The Illusion of No-Code: Builder.ai's Fall and What It Means for Founders

5 hours ago 2

Nicholas Cole

Back in 2018, I was wandering around Web Summit in Lisbon and came across the Builder.ai stand. Slick branding, bold messaging — it was hard to miss. But I remember thinking: how could something like this actually build anything beyond a bunch of stitched-together templates?

Turns out… it couldn’t even do that. Not really.

“Smoke and mirrors”

Builder.ai just went into administration after burning through $450M USD in funding. Behind all the talk of AI and automation was a lot of smoke and mirrors — and reportedly, a whole lot of actual engineers manually building projects behind the scenes. Their cost structure was bleeding cash ($40M per quarter at its peak, and still $21M after “cutting back”), and they owed AWS nearly $88 million just to keep apps online.

Here’s the thing: there’s so much more to building software than just code.

A useful app isn’t just a form builder, a login screen, and a dashboard. It’s design. UX. Workflows. Data architecture. Product thinking. Ongoing iteration. Every decent digital product is a living, breathing thing that evolves with its users and the market. No one-size-fits-all template system can magically handle that.

Even if these platforms could help you “build” something fast, ask yourself:

  • Won’t all the apps end up looking the same?
  • Where’s the differentiation?
  • Do you actually own the code? (Spoiler: you don’t — and they want to lock you in for a reason. That’s how they make their money)
  • What happens when the platform disappears overnight?
  • And who’s going to acquire your startup if it’s built entirely on no-code? What are they buying — a Squarespace site with a login screen?

For anyone caught up in this collapse — I genuinely feel for you. It’s rough. But it’s also a wake-up call for anyone thinking software is “cheap” now. The cost isn’t just in dollars — it’s in risk, in lock-in, in loss of control.

And this isn’t just about Builder.ai. Vendor lock-in is everywhere — Wix, Shopify, no-code platforms, even overly restrictive SaaS tools. If you haven’t written the code, don’t truly own or control the product and data, and can’t deploy or host it wherever and however you choose — then you haven’t actually built anything. At least nothing you or anyone else can rely on in the medium to long term — and certainly nothing another company is going to want to buy from you.

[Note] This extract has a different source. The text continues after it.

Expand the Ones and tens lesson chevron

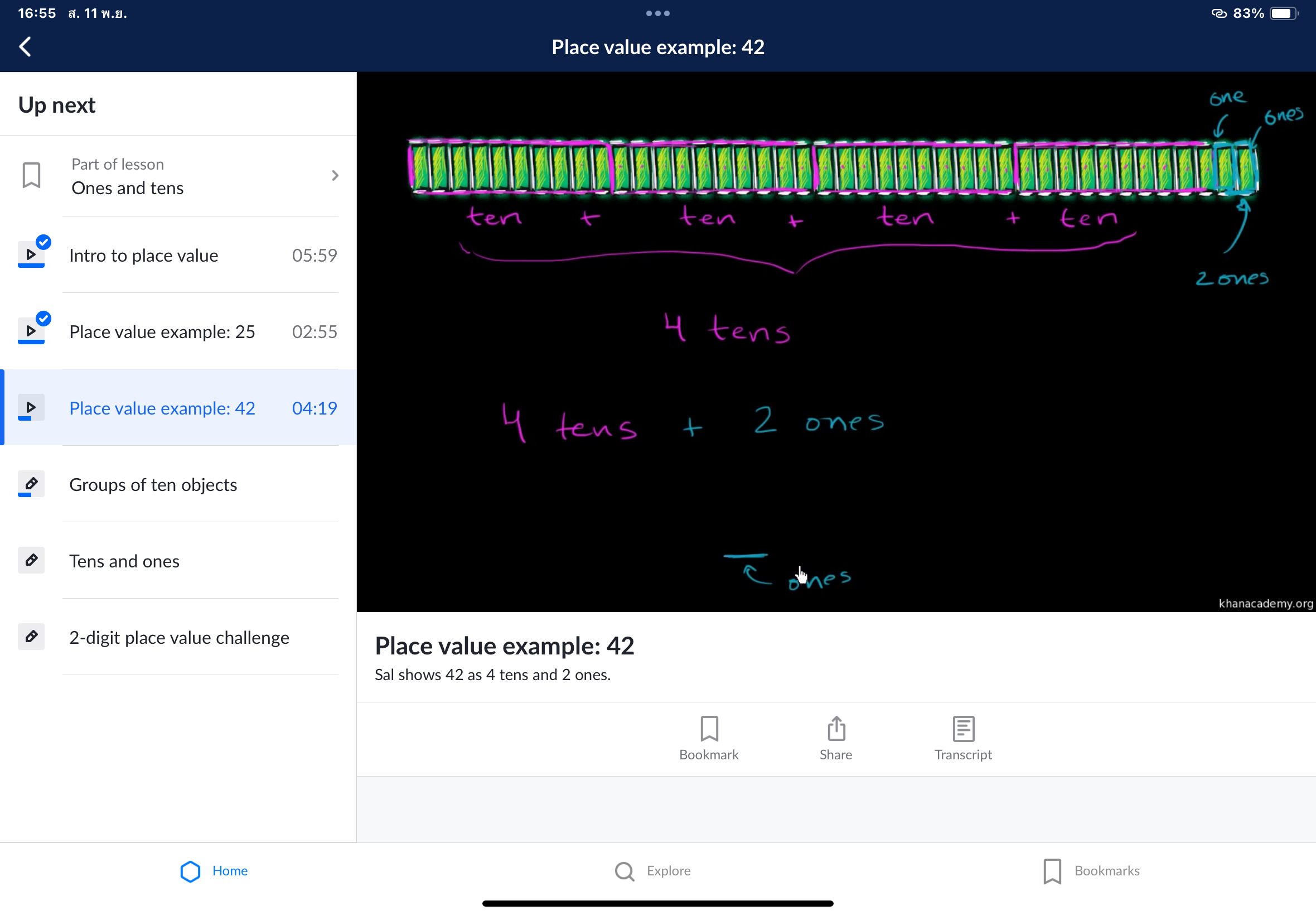pos(335,175)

And let’s be real about AI too. LLMs and code assistants are amazing — but they’re just tools. Like a power drill vs. a screwdriver. Faster, maybe smarter, but still dependent on the person holding them. You still need to understand what you’re building and why — otherwise you’re just drilling random holes and calling it progress.

The reality is: great digital products are hard. They take time, thought, and, yes — actual developers, creativity and vision. If a platform with $450 million in funding couldn’t automate that, it should tell us something.